Injuries. Everyone hates them, and we all can agree injuries are the worst part of sports.
Part of the reason is that injuries can occur when you least expect them, and there are so many different variables that can come into play for why they happen, making it very difficult to accurately predict them. Unfortunately we cannot just turn injuries off like we are playing a game of Madden, and so there can be great value in trying to provide something to base expectations off in terms of how much time a player misses. With our multi-year injury risk model, we aimed to do just that.
Methodology
Football can vary greatly depending on what position you play, and so we split our player dataset into three different position groups: offensive skill players, offensive linemen, and defensive players. We also wanted to test various time frames, so we made predictions for the number of games players will miss in one-, two-, and three-year spans. Features incorporated in our dataset include biographical data, injury history data, playing time data, and other stats that convey what the player does on the field.
We used the XGBoost machine learning framework to build our regression model. For our target variable, to lessen the impact of outlier cases, we took the average of the number of games missed in the next year (or two or three) and the number of games the player was expected to miss based on the injury prognosis (which is something that our injury staff logs for most injuries).
Findings
Games Missed Prediction Error by Position Group and Timeframe
One Year | Two Years | Three Years | |
Offensive Skill Players | 3.6 | 5.9 | 7.1 |
Offensive Linemen | 3.7 | 5.3 | 7.3 |
Defensive Players | 3.7 | 6.2 | 7.3 |
Root mean squared error (RMSE) was used to evaluate the accuracy of our model. As we can see above, overall, the accuracy is similar across positions, with accuracy predictably being better the shorter the time frame is. However, it can also be argued that the three-year model was the most accurate because when you divide the RMSE by the number of games corresponding to that time frame (i.e. 17 games in one year, 51 games in three), the ratio is smallest for the three-year interval. Therefore, the model predicted games missed for the longest time span with the least error percentage-wise.
Average Predicted Games Missed by Position Group and Timeframe
One Year | Two Years | Three Years | |
Offensive Skill Players | 2.2 | 5.2 | 7.7 |
Offensive Linemen | 2.4 | 6.4 | 8.2 |
Defensive Players | 2.1 | 4.6 | 6.4 |
We observe more of a discrepancy across position groups when examining the average predicted games missed. For all three time intervals, offensive linemen were predicted to miss the most games, followed by offensive skill players, and then lastly the defensive players. This is in line with the trend for actual games missed by position group.

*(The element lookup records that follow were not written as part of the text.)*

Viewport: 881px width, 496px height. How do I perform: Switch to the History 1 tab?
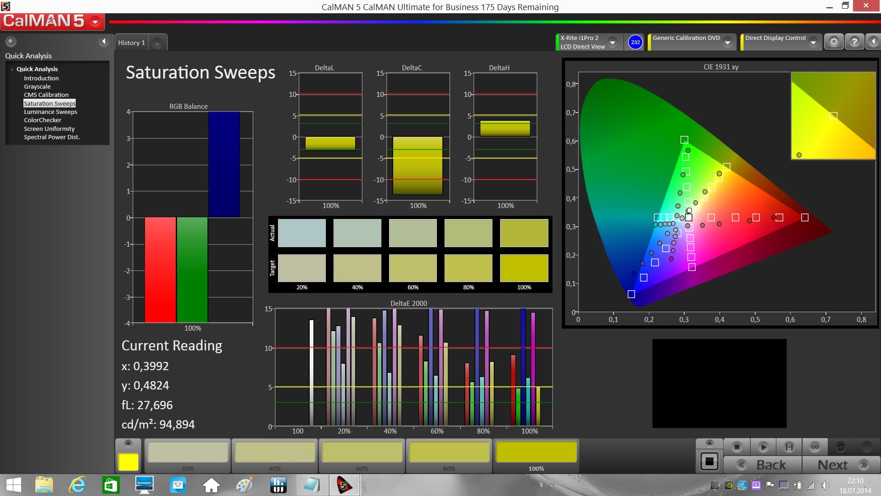pos(131,43)
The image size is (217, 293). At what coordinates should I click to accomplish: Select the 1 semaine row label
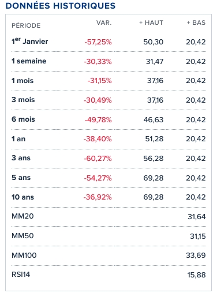[x=29, y=61]
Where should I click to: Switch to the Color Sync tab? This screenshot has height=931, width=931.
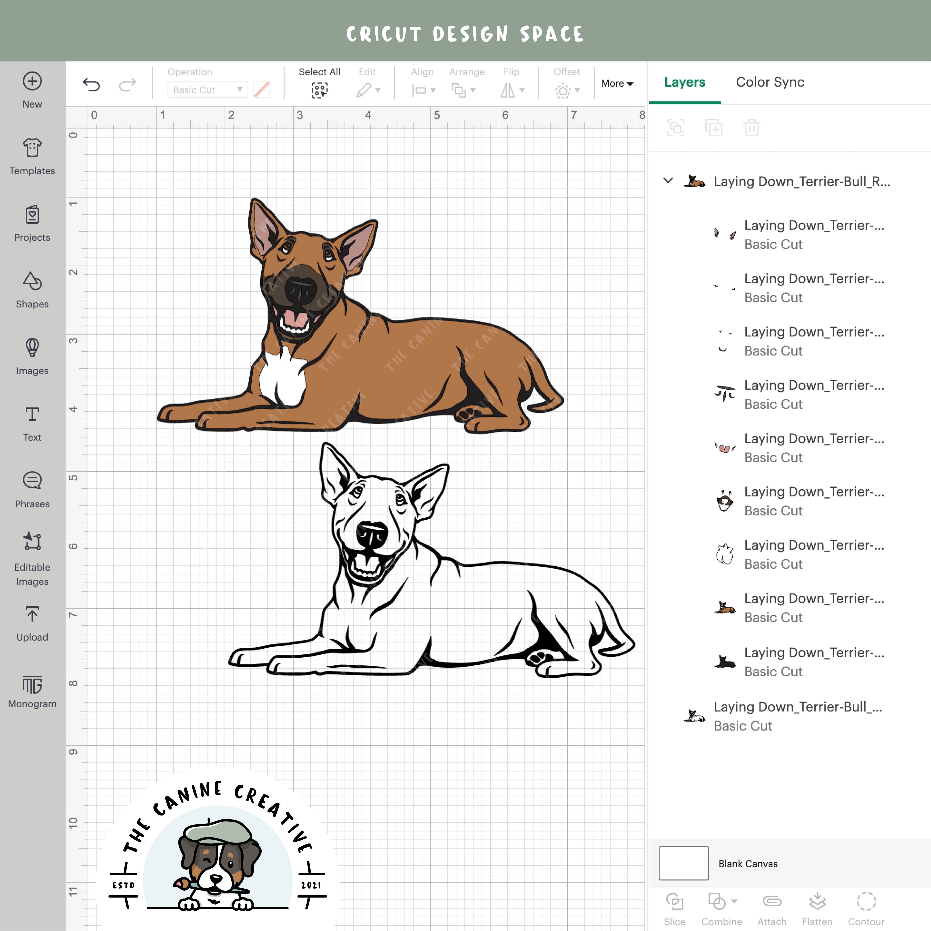click(770, 82)
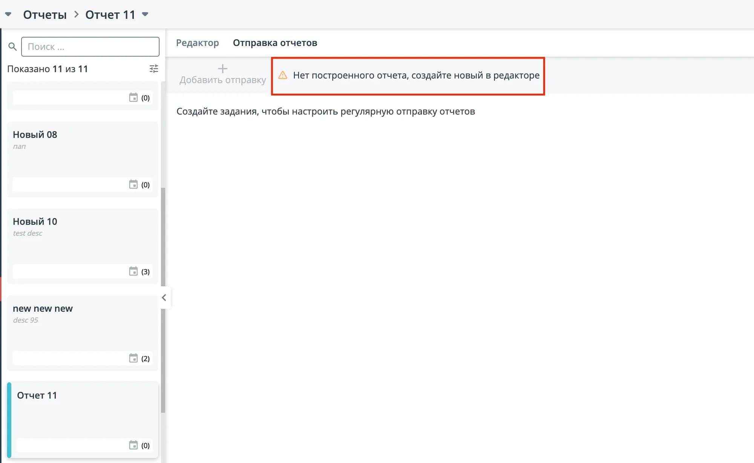Viewport: 754px width, 463px height.
Task: Go to Отчеты in the breadcrumb
Action: [45, 15]
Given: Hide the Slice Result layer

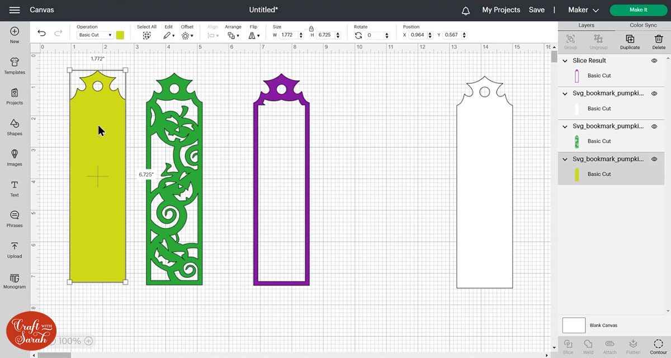Looking at the screenshot, I should point(654,60).
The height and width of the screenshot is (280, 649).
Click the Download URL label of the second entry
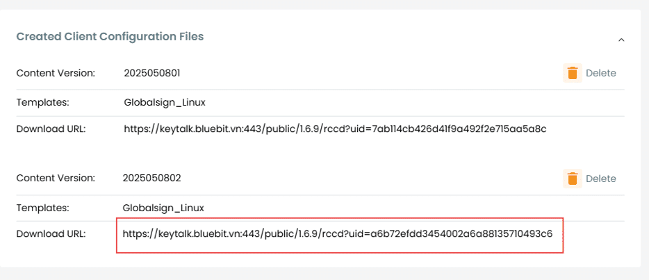51,234
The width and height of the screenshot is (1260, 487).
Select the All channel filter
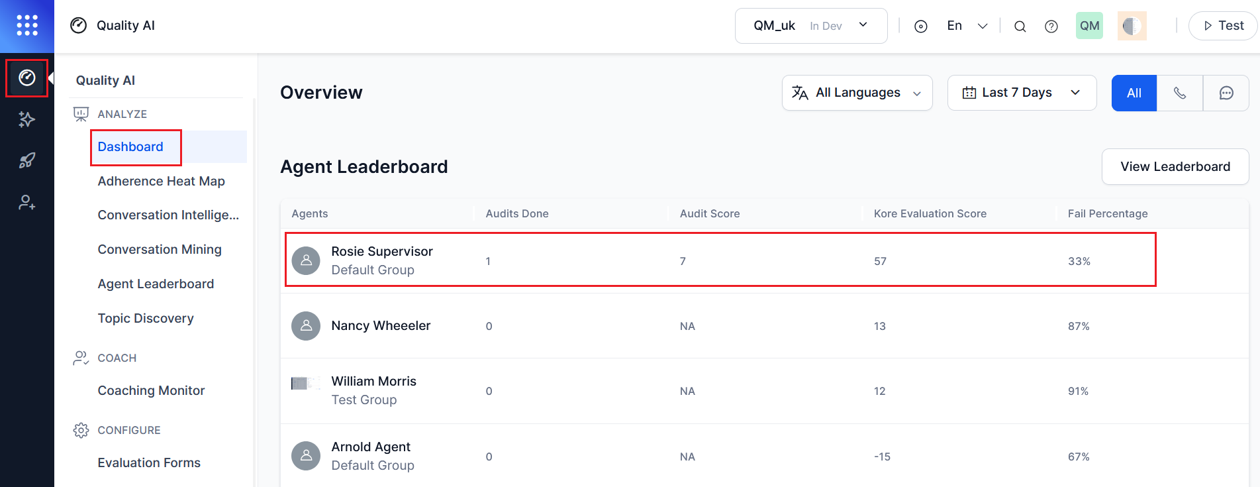coord(1134,93)
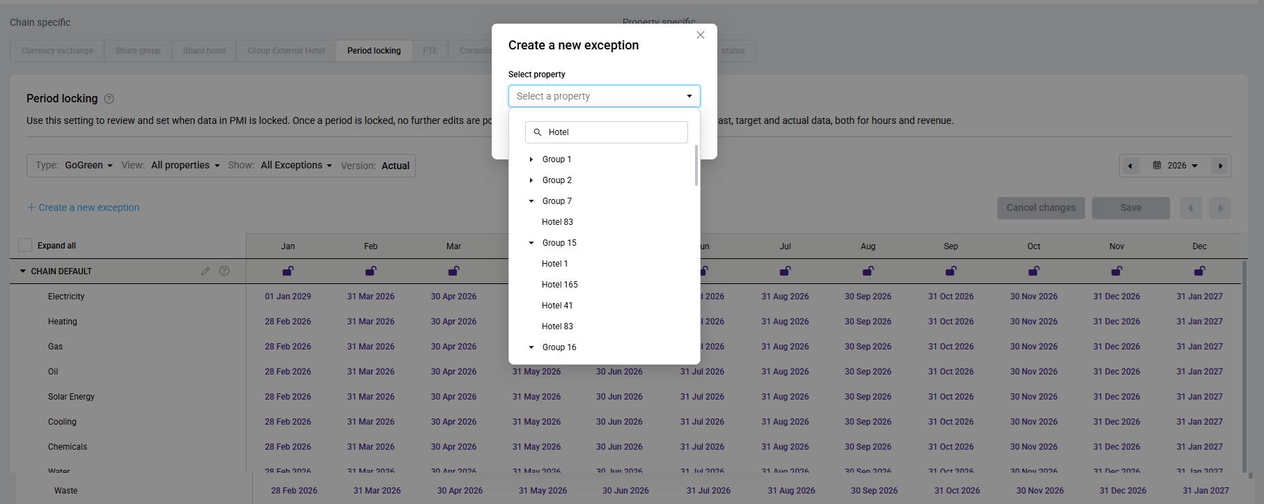This screenshot has height=504, width=1264.
Task: Select Hotel 165 from the list
Action: [x=560, y=285]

Top 10 Feature Importances by Position Group
Here are the top 10 features in terms of importance (how much a feature contributes to a model’s predictions) by position group for the three-year interval.
Offensive Skill | Offensive Linemen | Defensive | |
1. | Snap % in the Slot | Snap % Playing Tackle | Age |
2. | Snaps Blocking | Projected Snaps | Total Points per Snap |
3. | Age | Games Missed Past Year | Projected ST Snaps |
4. | Total Points per Snap | Blown Block % | Snap % Playing Linebacker |
5. | Special Team Snaps | Total Points per Snap | Special Team Snaps |
6. | Snaps in Motion | BMI | Projected Snaps |
7. | Projected Snaps | Snaps on Pass Plays | Snap % Playing Run Defense |
8. | Routes Run | Age | Snap % Pass Rushing |
9. | Games Missed Past 3 Years | Games Missed Past 3 Years | BMI |
10. | Snaps Player was Hit | Snap % Playing Guard | Tackles Made |
We can see that projected snaps and age were among the most significant for each position group. To dive deeper into why, we ran a comparative analysis between players in the top half of predicted games missed and players in the bottom half.
Comparison of Key Features for Skill Position Players, by Predicted Games Missed
The table below shows an example of one of our datasets, skill players in a two-year time span.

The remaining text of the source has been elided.